SP2- Developing and using models.  

RST.11-12.3- Follow precisely a complex multistep procedure when carrying out experiments, taking measurements, or performing technical tasks; analyze the specific results based on explanations in the text.

Evaluate

10 minutes

Section Sequence:

      In the section of the lesson, my goal is to evaluate student's understanding of conductivity in general and its relationship to powering the neuron electrically so that it can executive its specific function.

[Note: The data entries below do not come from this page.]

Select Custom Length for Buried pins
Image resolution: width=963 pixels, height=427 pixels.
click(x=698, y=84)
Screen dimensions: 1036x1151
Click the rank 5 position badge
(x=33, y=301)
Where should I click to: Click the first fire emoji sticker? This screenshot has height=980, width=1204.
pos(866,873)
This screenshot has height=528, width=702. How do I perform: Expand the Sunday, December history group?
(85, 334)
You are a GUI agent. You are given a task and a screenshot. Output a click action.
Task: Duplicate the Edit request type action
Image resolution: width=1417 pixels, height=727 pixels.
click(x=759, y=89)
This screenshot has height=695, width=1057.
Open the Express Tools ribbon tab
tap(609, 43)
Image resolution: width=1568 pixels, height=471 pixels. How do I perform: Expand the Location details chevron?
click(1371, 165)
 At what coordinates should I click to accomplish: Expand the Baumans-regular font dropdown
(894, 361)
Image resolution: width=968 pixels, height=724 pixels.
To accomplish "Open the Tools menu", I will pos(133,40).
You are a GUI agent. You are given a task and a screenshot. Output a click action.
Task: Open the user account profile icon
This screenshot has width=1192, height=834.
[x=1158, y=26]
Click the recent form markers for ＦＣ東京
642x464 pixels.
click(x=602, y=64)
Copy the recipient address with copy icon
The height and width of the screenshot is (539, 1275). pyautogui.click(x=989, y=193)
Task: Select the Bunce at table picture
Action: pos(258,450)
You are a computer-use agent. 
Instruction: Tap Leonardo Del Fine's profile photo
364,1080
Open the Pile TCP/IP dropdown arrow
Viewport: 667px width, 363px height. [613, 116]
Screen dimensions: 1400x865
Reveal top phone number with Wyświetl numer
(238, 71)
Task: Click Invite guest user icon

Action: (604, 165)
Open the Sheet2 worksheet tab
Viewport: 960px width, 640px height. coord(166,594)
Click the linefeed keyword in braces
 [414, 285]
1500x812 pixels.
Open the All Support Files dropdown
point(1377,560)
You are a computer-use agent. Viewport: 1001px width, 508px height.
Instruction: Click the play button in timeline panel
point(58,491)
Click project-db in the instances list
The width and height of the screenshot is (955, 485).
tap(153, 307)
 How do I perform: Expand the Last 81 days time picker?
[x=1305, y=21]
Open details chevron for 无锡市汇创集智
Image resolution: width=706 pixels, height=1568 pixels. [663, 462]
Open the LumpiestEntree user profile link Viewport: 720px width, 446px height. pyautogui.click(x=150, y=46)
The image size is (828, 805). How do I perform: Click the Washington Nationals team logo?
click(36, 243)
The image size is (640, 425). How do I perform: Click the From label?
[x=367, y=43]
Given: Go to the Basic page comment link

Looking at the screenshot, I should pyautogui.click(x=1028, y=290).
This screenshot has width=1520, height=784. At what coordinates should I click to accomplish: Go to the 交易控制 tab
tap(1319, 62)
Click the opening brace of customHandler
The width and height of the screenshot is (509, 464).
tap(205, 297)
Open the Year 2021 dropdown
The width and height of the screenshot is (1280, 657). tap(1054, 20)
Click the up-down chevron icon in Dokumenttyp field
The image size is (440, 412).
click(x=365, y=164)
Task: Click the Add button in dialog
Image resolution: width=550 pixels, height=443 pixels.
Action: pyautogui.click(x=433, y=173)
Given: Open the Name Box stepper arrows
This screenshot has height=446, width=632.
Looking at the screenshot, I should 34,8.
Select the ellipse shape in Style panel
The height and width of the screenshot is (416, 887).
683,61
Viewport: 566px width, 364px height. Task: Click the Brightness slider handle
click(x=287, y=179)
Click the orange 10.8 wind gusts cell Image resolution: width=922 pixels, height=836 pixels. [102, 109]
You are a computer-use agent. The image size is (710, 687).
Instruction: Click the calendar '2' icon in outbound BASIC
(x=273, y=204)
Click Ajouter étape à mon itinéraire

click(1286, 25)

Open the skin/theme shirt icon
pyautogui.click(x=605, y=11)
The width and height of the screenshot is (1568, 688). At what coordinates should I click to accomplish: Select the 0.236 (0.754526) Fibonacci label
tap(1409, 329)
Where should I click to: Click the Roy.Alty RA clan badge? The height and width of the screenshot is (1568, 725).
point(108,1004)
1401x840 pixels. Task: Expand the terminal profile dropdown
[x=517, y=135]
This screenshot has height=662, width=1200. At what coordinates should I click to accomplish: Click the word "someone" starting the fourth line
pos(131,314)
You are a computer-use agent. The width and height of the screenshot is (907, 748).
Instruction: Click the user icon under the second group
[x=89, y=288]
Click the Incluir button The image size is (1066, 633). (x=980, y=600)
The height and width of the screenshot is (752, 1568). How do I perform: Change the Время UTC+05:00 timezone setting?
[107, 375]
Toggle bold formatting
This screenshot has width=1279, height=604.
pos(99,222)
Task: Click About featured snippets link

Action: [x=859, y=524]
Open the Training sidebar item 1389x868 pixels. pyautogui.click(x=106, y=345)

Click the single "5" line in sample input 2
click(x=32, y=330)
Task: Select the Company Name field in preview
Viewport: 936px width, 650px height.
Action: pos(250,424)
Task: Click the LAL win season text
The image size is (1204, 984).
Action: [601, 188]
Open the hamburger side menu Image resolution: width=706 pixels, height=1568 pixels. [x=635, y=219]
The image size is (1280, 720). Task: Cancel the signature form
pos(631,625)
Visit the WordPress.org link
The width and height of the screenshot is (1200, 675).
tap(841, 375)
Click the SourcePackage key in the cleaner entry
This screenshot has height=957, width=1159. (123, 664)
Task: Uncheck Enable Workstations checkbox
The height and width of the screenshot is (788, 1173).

I proceed as follows:

a) Direct students attention to page 4, question #5 of the  Neural Network Signals Lesson and instruct for them to respond to the question prompt individually in their lab books.

b) Once all students have completed the assignment, instruct students to swap responses and review responses with students as they peer edit and grade.

Standards Covered:  

RST.11-12.3- Follow precisely a complex multistep procedure when carrying out experiments, taking measurements, or performing technical tasks; analyze the specific results based on explanations in the text.